## What is being asked
Only reproduce the lines from the line containing "Waterwise tips (53, 1405)" onward, exactly, through the final line of the data below.

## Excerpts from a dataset
::::

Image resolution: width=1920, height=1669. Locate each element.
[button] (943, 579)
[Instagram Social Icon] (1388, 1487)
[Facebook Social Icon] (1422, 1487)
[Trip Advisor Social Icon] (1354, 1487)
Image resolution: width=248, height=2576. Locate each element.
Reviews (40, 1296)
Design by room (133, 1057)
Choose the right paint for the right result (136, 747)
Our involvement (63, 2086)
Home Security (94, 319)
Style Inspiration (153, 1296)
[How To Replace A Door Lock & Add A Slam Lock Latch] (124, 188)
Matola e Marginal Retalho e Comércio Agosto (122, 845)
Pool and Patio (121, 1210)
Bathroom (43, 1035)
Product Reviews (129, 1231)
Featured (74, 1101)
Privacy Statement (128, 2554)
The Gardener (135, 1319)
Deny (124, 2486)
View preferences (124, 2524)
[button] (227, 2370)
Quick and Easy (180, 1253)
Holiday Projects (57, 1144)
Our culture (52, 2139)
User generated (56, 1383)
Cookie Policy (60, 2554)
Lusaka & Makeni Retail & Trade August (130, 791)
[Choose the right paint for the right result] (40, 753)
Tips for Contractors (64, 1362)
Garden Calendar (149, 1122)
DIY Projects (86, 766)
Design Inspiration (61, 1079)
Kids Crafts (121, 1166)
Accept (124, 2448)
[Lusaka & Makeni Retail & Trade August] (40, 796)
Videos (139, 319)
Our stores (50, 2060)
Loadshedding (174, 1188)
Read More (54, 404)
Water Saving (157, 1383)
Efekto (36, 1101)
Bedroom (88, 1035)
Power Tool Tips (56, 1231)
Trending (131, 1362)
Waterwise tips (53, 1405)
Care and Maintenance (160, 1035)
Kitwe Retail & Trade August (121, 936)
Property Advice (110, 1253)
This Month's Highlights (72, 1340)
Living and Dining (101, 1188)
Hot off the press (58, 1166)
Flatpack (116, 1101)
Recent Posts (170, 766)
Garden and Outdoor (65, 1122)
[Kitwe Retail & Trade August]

::::

## Exercise result
Waterwise tips (53, 1405)
Care and Maintenance (160, 1035)
Kitwe Retail & Trade August (121, 936)
Property Advice (110, 1253)
This Month's Highlights (72, 1340)
Living and Dining (101, 1188)
Hot off the press (58, 1166)
Flatpack (116, 1101)
Recent Posts (170, 766)
Garden and Outdoor (65, 1122)
[Kitwe Retail & Trade August]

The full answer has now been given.